Sat/Marty- I'd be more than happy to share some stats and also some of my thoughts, the same thoughts I've already shared with you thru text messages. Maybe this will help all involved be on the same page. As I've said before, available for a talk any time.

For starters, let's make sure a few things are straight. Grain companies do use managed marketing contracts as origination tools but in return have the responsibility and all the reason in the world to provide as good as performance and/or highest price as possible. Do remember that all farmer sales and hedges are transacted thru CBOT as the risk is not held but instead passed off to the CBOT so the myth of buying as low priced grain as possible needs put to rest - it's absurdly false. Same goes with buying high priced grain and the market going lower - it has no impact. At the same time, business 101 would tell you that it's a hope that the farmer is able to and does sell or hedge the whole production of their operation at higher prices than resulting prices from managed marketing programs. That is why a small percentage of production is enrolled in these programs instead of a large percentage. Having a goal to be the "highest price" is an unrealistic goal and approach. "Value at risk" should be understood. At times, especially in "unfortunate" times, the phrase "Past performance is no guarantee of future results" needs to be remembered and reviewed.

———

→ Work instructions:
- 1) Answer these questions about the grain marketing post:
(a) What does the writer say they are available for?
(b) Through what are all farmer sales and hedges transacted?
(c) Which phrase does the writer say should be remembered in "unfortunate" times?
- 2) Carry on the grain marketing post from its last sentence.
The lines that come after this text have nothing to do with it.

→ Supplied data:
———

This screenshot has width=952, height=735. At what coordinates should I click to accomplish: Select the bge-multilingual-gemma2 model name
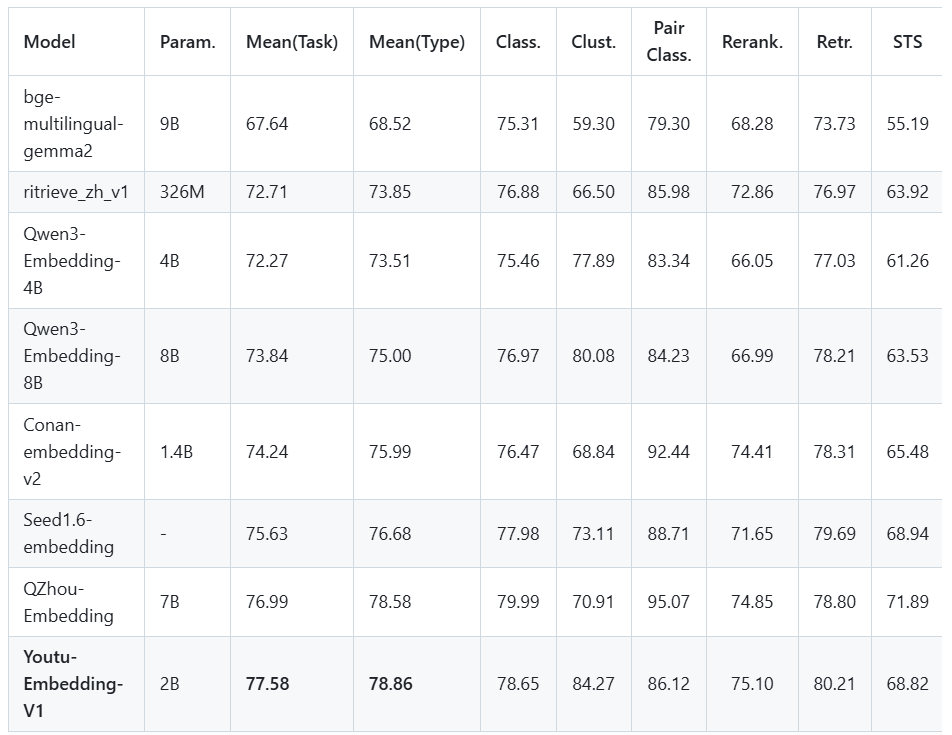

———

→ Results for each task:
- 1)
(a) A talk, any time.
(b) Through CBOT.
(c) "Past performance is no guarantee of future results."

- 2)
To address your requests:
Basis must be locked in prior to delivery but can be done at any point during the pricing periods
Delta equivalent, must be between 0-100% hedged. No more no less. Can adjust % hedged at any point based upon opinion of market environment. Here-in lies the risk of trading. There are no guarantees.
Pros and cons is pretty easy. There is risk of performance. Tapping into the opinion and mindset of an organization that may naturally "see more" of the marketplace can provide benefits but once again, comes with risk. Everybody will have different opinions of success. Regardless of opinion the goal is to help. Unfortunately, anything with risk has no guarantees.

So with that, here is rolling 3 calendar year stats for corn/soy fall delivery programs. Program month, length of pricing period and price payable to producer followed by contract high/low during the program pricing periods (Jan to Oct, 9 months for 1 year programs or 21 months for 2 year programs).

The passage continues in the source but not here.